● **What the task asks**
Please revise the material below by replacing "Home" with "Dashboard", keeping everything else the same. Leave the pictures out of your answer.
________________
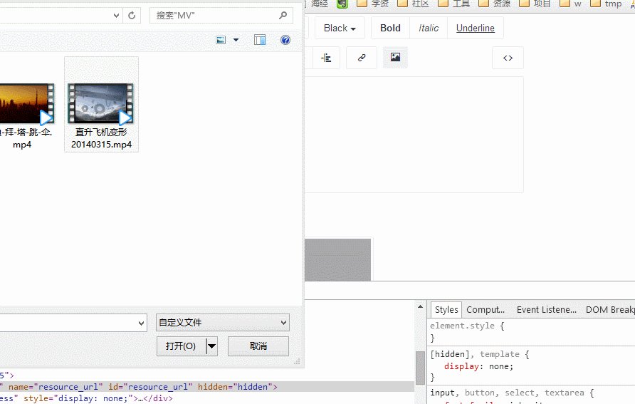Click the 取消 cancel button
The image size is (635, 404).
point(258,346)
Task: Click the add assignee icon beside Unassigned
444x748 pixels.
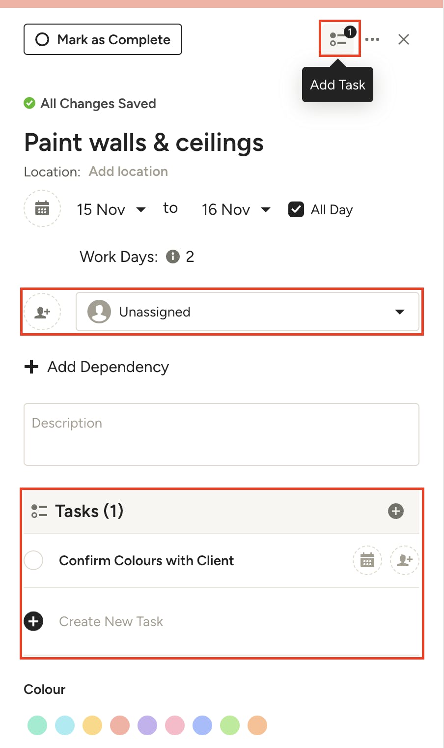Action: (x=42, y=312)
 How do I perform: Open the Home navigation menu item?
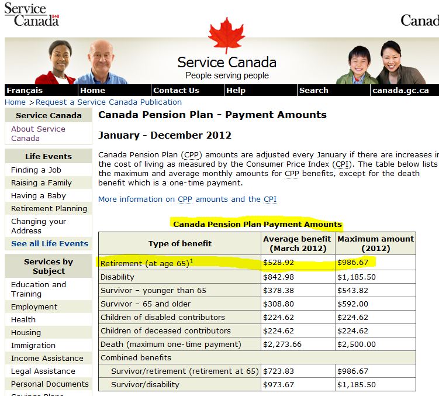pyautogui.click(x=92, y=91)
________________
● **Full output**
Click the 取消 cancel button
The image size is (635, 404).
point(258,346)
Task: Click the add assignee icon beside Unassigned
444x748 pixels.
Action: (x=42, y=312)
 How do I perform: Open the Dashboard navigation menu item?
pyautogui.click(x=92, y=91)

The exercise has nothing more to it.